If you want to try GPEN on Colab, independently from SimSwap, I have a small Github Gist for that purpose: https://gist.github.com/woctezuma/ecfc9849fac9f8d99edd7c1d6d03758a

Based on my experiments with super-resolution, GPEN looks the best among open-source super-resolution algorithms for faces. When it works, it is great. However, one has to be careful, because it can introduce artifacts, especially if the input photos had already been processed with a super-resolution algorithm. So it really has to be optional, to avoid inadvertently stacking super-resolution processing steps, which would degrade the final result.

[1] Yang, Tao, et al. GAN Prior Embedded Network for Blind Face Restoration in the Wild. arXiv preprint arXiv:2105.06070. 2021. (code and paper)

Have you ever gotten GPEN to work on Windows? I am trying to replicate what you did locally, but running into this error: "Ninja is required to load C++ extensions" Ninja is installed, ugh

aesanchezgh commented 3 years ago

You can try to use this face parsing repo to get the mask, and blend the original image and swapping image according to the mask. The results by using mask or by bounding box are shown below. Many thansk~.

I've actually started training a model a few days ago using Self Correction for Human Parsing. It's very fast, and I believe it works without adding too many modules to SimSwap's repository.

The dataset I'm using is one that I've found here called LaPa, and would probably be best as it deals with occlusion, faces, and difficult situations.

img

The idea is that you would either mask it first for better alignment, or use it as a post processing step. There's another idea of using face inpainting after masking, but that's starting to get into third party plugin territory which might add complexity.

Would you like me to create a pull request when or if I get this implemented?

I am interested in this. Did you get it working?

aesanchezgh commented 3 years ago

After playing with GPEN and DFNet (GPEN gives much better quality results in my opinion based on some tests).

Like the suggested above, but I would like to focus on local machine (Windows 10 + Anaconda) It will be really nice and useful to have optional extra command to add: GPEN as post:

1️⃣ - GPEN should run on every frame that SimSwap generated. 2️⃣ - Then SimSwap merge-connect everything together hopefully with lossless quality from the source video.

I couldn't install GPEN locally so I could only test it via google colab, but if this could be merged to SimSwap as optional command so the user won't have to use GPEN (like the current version) but using a command to run GPEN as post with it's basic properties (scaling, generate ONLY the final GPEN without the other files to speed up things and focus SimSwap's goal) will be more than nice!

Did you fail to get GPEN working on Windows?

aesanchezgh commented 3 years ago

@instant-high Your work is great, do you mind I uploaded modified reverseoriginal.py in next simswap updated? I will make an acknowledgement for you in the "News" section.

Was this ever integrated?

instant-high commented 3 years ago

@cwalt2014 the soft boundingbox is integrated.

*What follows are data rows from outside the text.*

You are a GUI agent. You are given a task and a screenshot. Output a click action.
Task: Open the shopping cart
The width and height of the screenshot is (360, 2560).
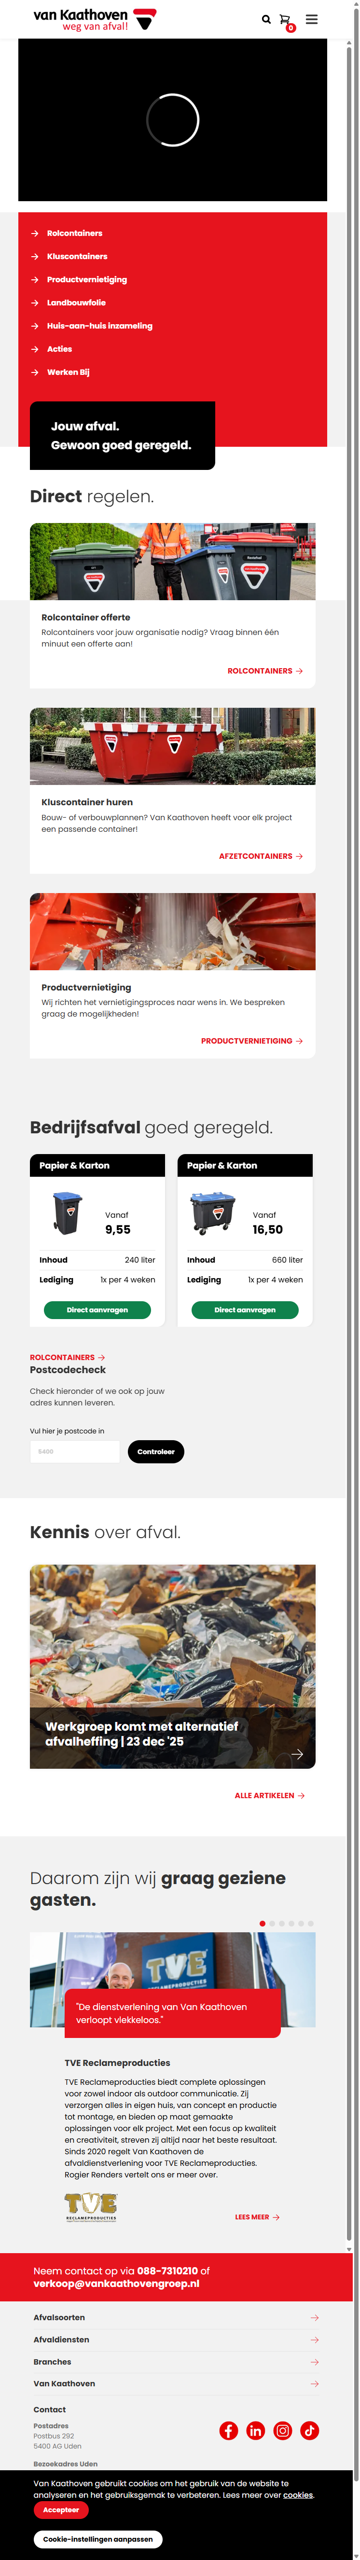[x=284, y=20]
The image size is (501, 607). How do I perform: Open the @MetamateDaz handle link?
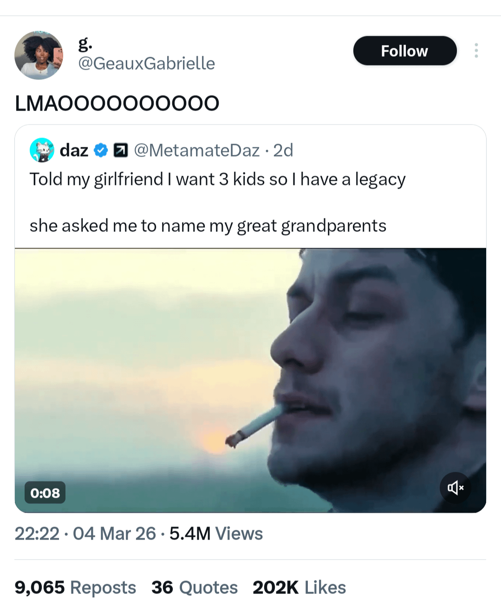tap(196, 150)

woctezuma commented 3 years ago

Have you ever gotten GPEN to work on Windows? I am trying to replicate what you did locally, but running into this error: "Ninja is required to load C++ extensions" Ninja is installed, ugh

Sorry, I have never tried that. I have always used Google Colab.

osushiski commented 3 years ago

This is just in my opinion. GPEN is often too artificial, I supposed. On the other hand, GFPGAN is more suitable. I was satisfied when I tried tg-bomze's repo below.

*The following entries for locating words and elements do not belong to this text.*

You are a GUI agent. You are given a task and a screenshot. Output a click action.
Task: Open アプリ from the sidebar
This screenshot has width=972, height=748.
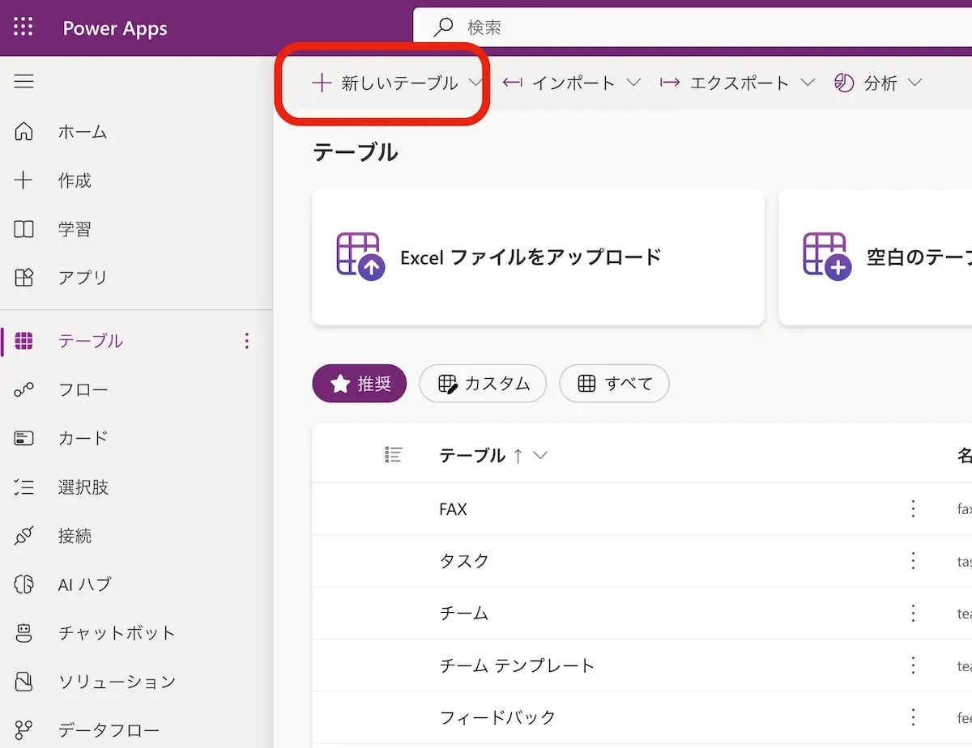pyautogui.click(x=82, y=278)
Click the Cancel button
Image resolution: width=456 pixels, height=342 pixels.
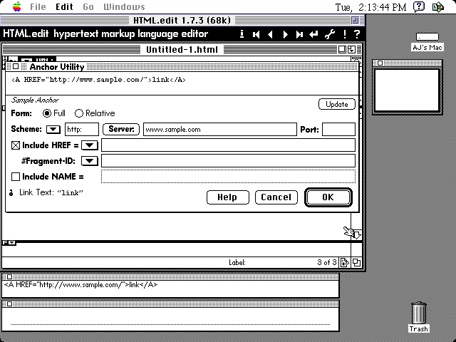(x=276, y=197)
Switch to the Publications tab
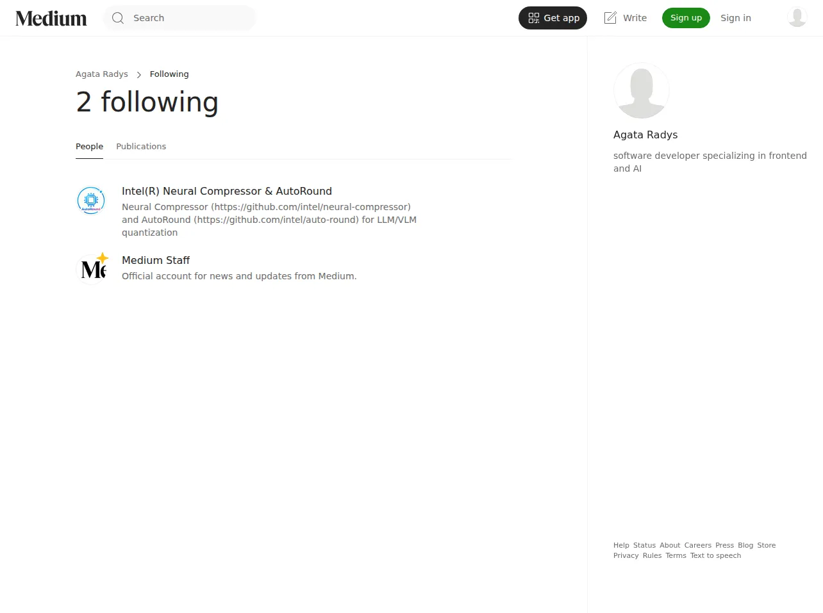823x613 pixels. (141, 146)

https://github.com/tg-bomze/collection-of-notebooks/blob/master/QuickFaceSwap.ipynb

Although it has some unresolved issues yet......

aesanchezgh commented 2 years ago

You can try to use this face parsing repo to get the mask, and blend the original image and swapping image according to the mask. The results by using mask or by bounding box are shown below. Many thansk~.

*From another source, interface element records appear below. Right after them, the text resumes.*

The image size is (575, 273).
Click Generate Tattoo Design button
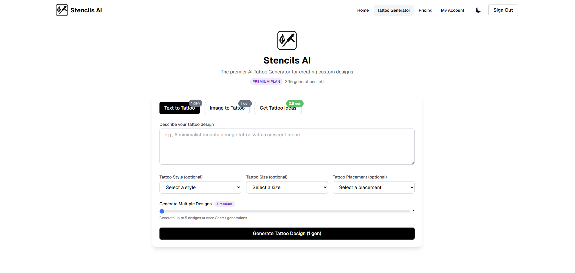(x=287, y=234)
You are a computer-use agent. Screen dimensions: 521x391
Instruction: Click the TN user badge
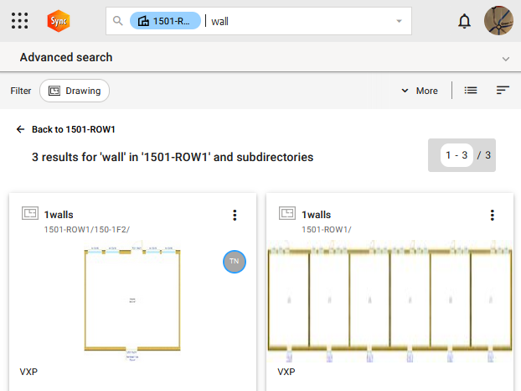click(235, 262)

I've actually started training a model a few days ago using Self Correction for Human Parsing. It's very fast, and I believe it works without adding too many modules to SimSwap's repository.

The dataset I'm using is one that I've found here called LaPa, and would probably be best as it deals with occlusion, faces, and difficult situations.

img

The idea is that you would either mask it first for better alignment, or use it as a post processing step. There's another idea of using face inpainting after masking, but that's starting to get into third party plugin territory which might add complexity.

Would you like me to create a pull request when or if I get this implemented?

Hey what's your email? I would like to collaborate with you on some of my edits.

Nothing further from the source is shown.